Social cohesion refers to a sense of connectedness and solidarity with others. Students in the wilderness gain a sense of belonging to a community with their peers; a natural camaraderie is built by living together and accomplishing tasks. Students learn to find a sense of belonging through their individual relationships with each other, as well as through the relationship to the whole group. Each individual contributes to the group functioning, depending on each other to be able to live as comfortably as they can in nature. Students participate in therapeutic groups discussing shared values and facing shared challenges.

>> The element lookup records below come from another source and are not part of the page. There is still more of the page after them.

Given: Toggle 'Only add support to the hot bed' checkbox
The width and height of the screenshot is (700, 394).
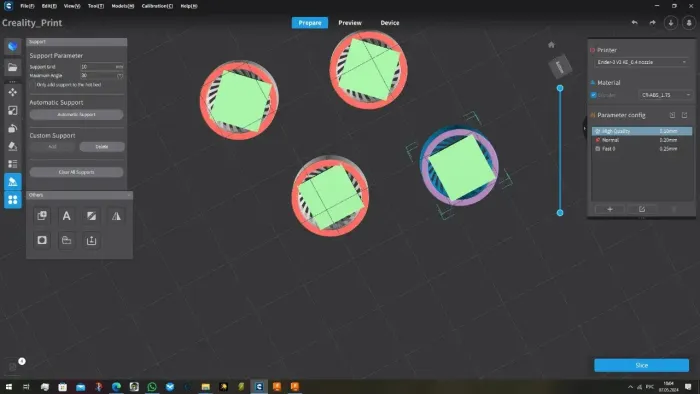Looking at the screenshot, I should [x=32, y=85].
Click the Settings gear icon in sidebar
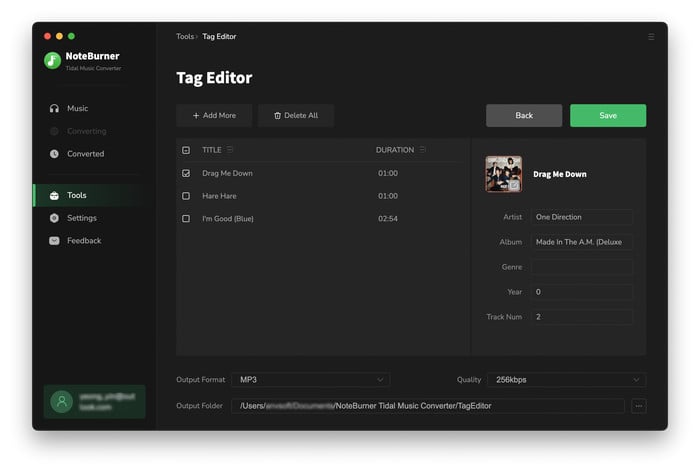The image size is (700, 473). coord(54,218)
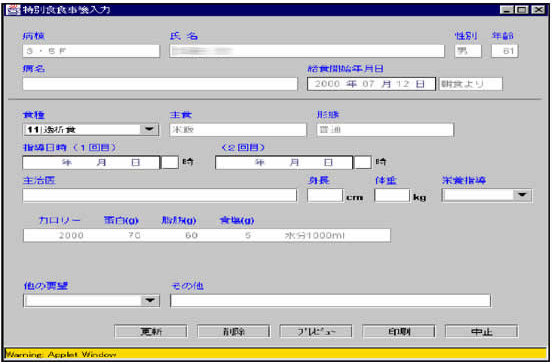Focus the 病名 text field
The image size is (552, 362).
point(160,84)
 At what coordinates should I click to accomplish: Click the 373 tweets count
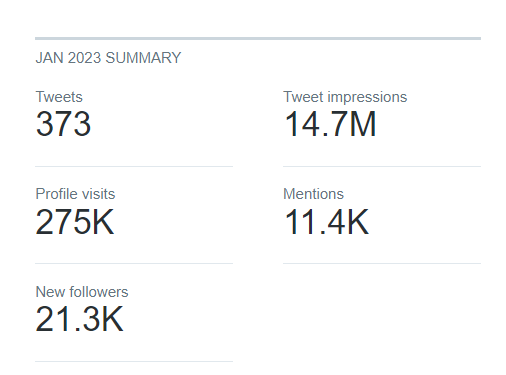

On the factor of hope, anecdotally, students in wilderness report a sense of hope increasing over the course of their stay. Being witness to and experiencing healing in themselves and those of their peers shapes a sense of optimism. Students learn to master tasks that renew autonomy and can provide an incredible consciousness of empowerment. If you’ve ever seen Tom Hanks in Cast Away, when he builds a fire by hand using the plow method, his response is no exaggeration from the feeling that students get when accomplishing “busting” a fire by the bow-drill method. And often, students for the first time have an experience of being part of a community that has similar struggles, rather than feeling ‘othered’ in more-traditional environments where they learn differently or relate differently than peers their age. At intake, Blue Ridge Therapeutic Wilderness students complete a YOQ (Youth Outcome Questionnaire) form, which measures overall outcome and functioning. Typically at intake, YOQ scores reflect high distress based on difficulty with basic functioning such as relationships with family and peers, somatic symptoms, poor frustration tolerance, and suicidality, all of which correlate with a sense of hopelessness. Upon discharge, students complete this same YOQ form, and an OBHRC (Outdoor Behavioral Health Research Cooperative) study on wilderness programs found that

“…clinically and statistically significant improvements were made during treatment, and that clients maintained these positive results one year after discharge…two years after leaving…83% reported to be doing better, 58% said they were doing well or very well, and 81% rated outdoor behavioral healthcare treatment as effective.”

In a world that constantly pulls our children to avoid, numb, and distract them from their experience, wilderness therapy provides an opportunity not only to have a lived experience where factors like hope, social cohesion, radical acceptance of life, and resilience are renewed through facing difficulties; it also invites us to feel fully our experiences of success, connection, and joy.